First a picture of my end play measurement. It is .22mm without keeping prybar pressure on the flywheel and .24mm while prying. Both within spec. .40mm is the rebuild spec from what I understand and new from factory is a range of .110-.312mm.



First a bit of background. I put in a new used motor because the PO, unbeknownst to me/him had the onset of Thrust Bearing Failure. 3 weeks after I purchased the car, the thrust bearing spun and began making what sounded like rod knock.

I bought a new/used motor from someone on the site and went through it replacing all seals, timing belt, etc.

When I put the motor back in I noticed the torque shaft was incorrectly placed/indexed and the rear pinch bolt was in the stepped area on the shaft instead of its correct home. I moved the rear collar to its correct home and tighten the bolt to 66 ft lbs.

Then the front splines had the correct spacing, which I measured for reference for checking later. I then torqued the front collar to 66 ft lbs.

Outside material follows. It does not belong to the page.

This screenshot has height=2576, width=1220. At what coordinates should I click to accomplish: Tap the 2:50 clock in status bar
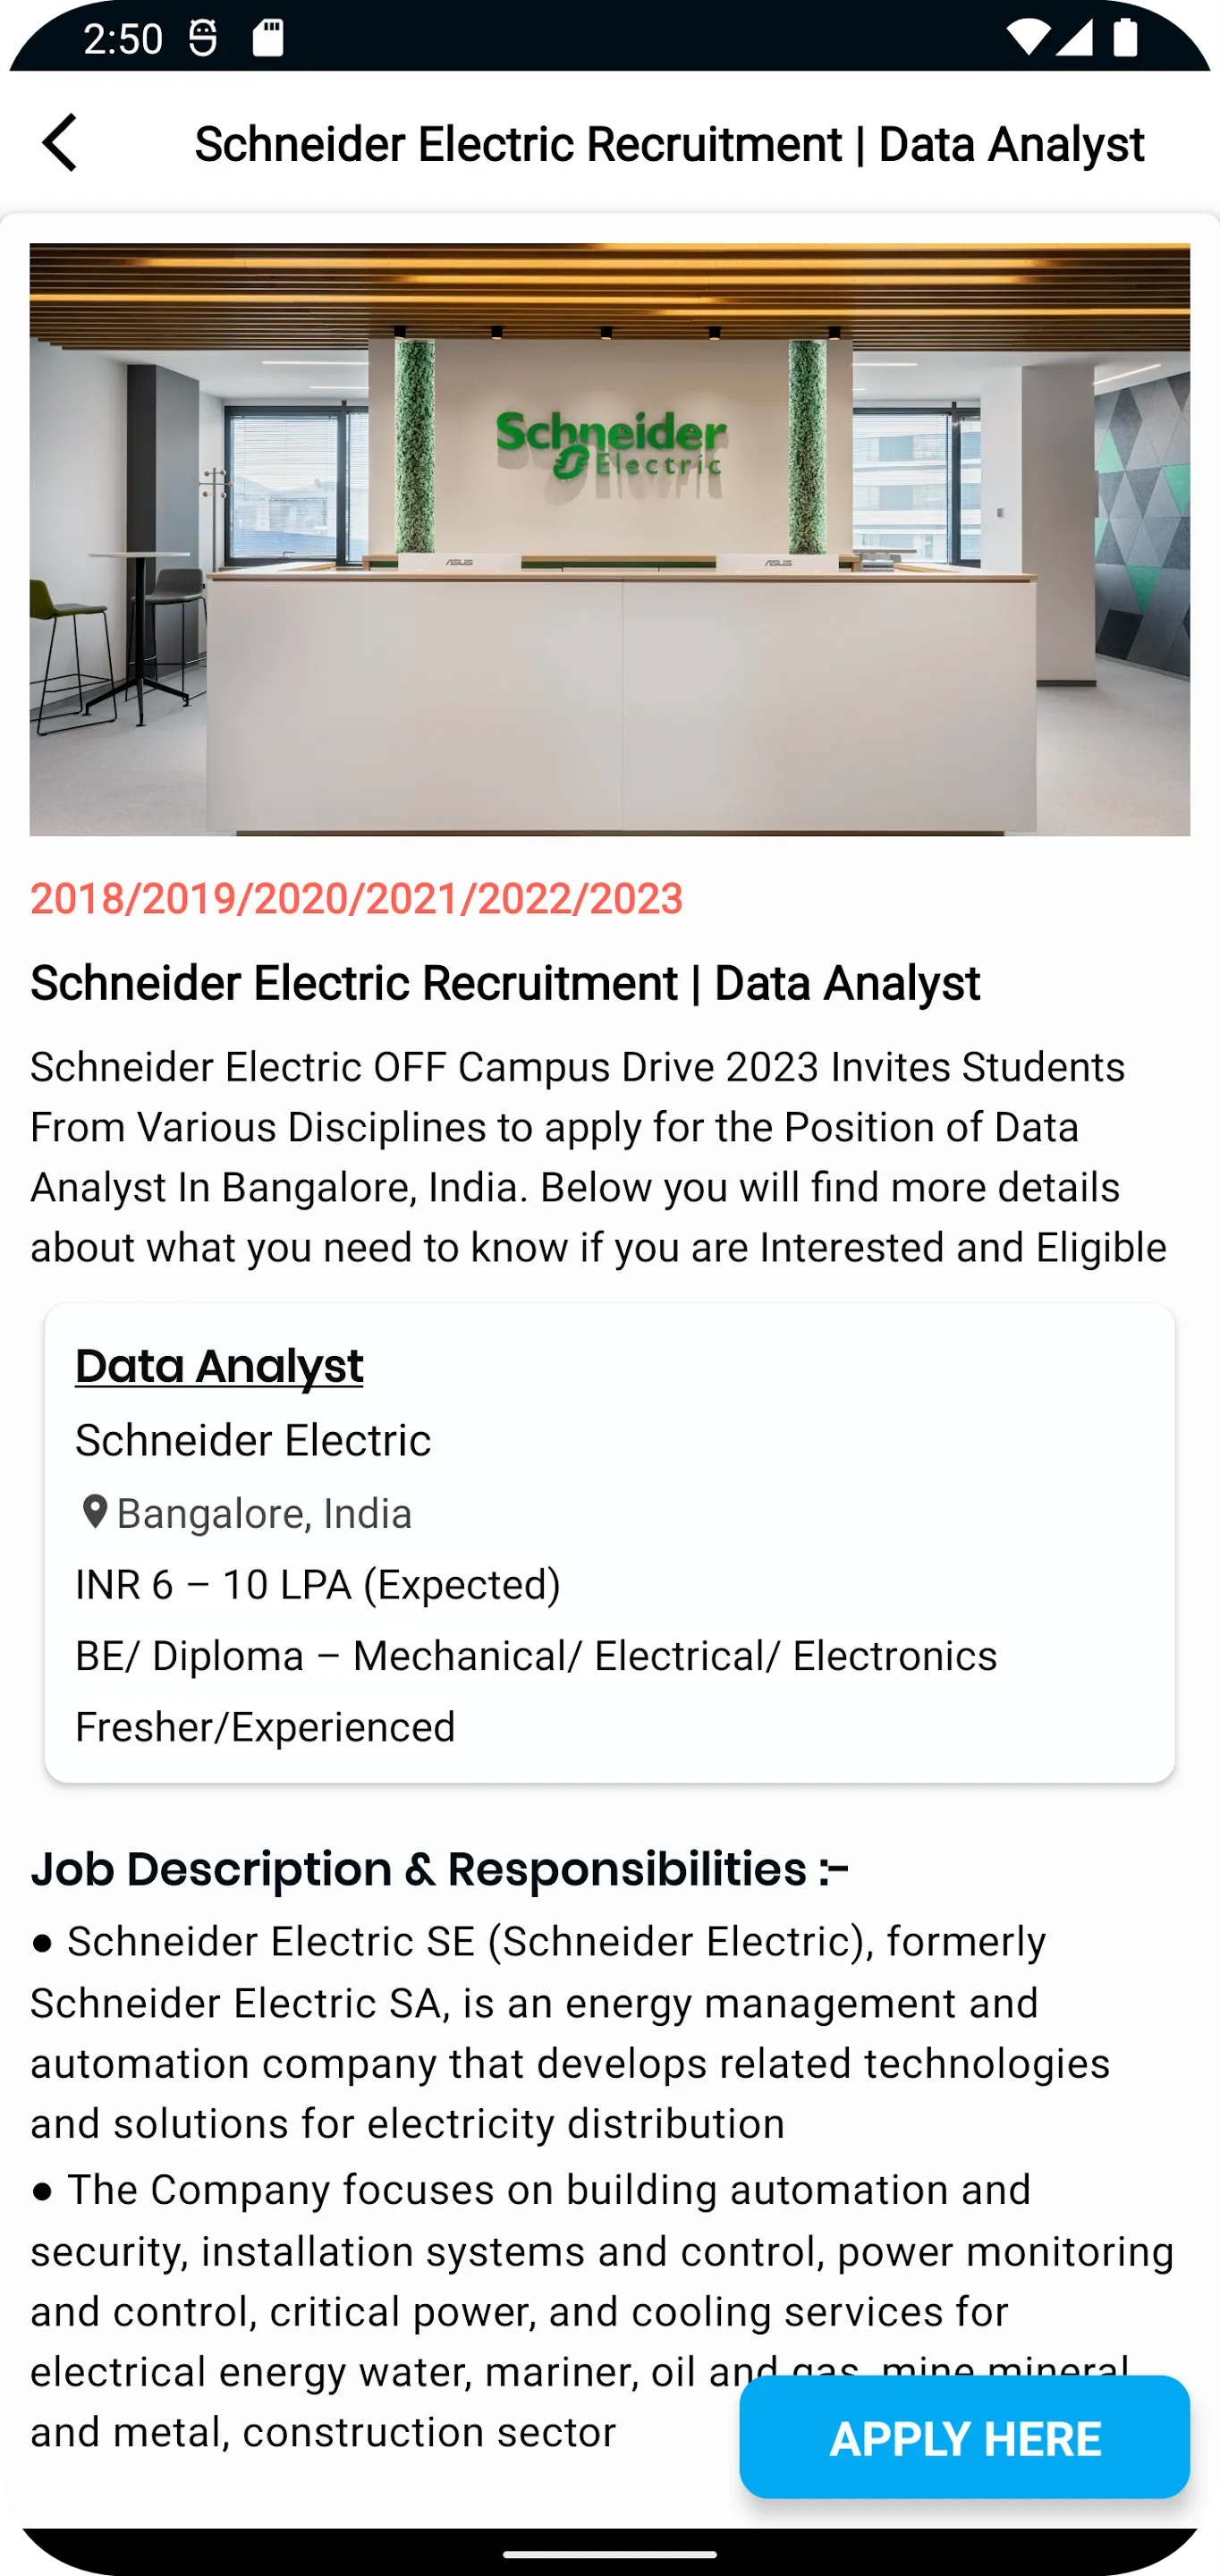122,39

I have driven the car maybe 2,000 miles. Motor did not run for probably 4 years. Guy on site bought it in case his was not repairable. His motor was repairable and then he sold it to me.

I checked the flex plate at 250 miles, then 1,500, and then 2,000 last night. The flex plate was bowed, verified by straight edge, eyes, and increased splines in view. I released 8mm cap bolt and it sprung back and appropriate amount of splines were showing again.

The reason I checked this was I was changing my oil (again motor sat for 4 years) and I saw very light sparkling/glimering in the oil. I was directly under my LED shop light, which is bright. When you put it on your finger, you cannot see anything. I checked with a magnet and nothing as expected, the drain plug should catch any ferrous metal. My drain plug had some metal sludge (super fine almost like grease, which from what I know is normal). Okay, finally to the question. Should I buy a PKlamp (if even still sold, can’t find) or the Ritech?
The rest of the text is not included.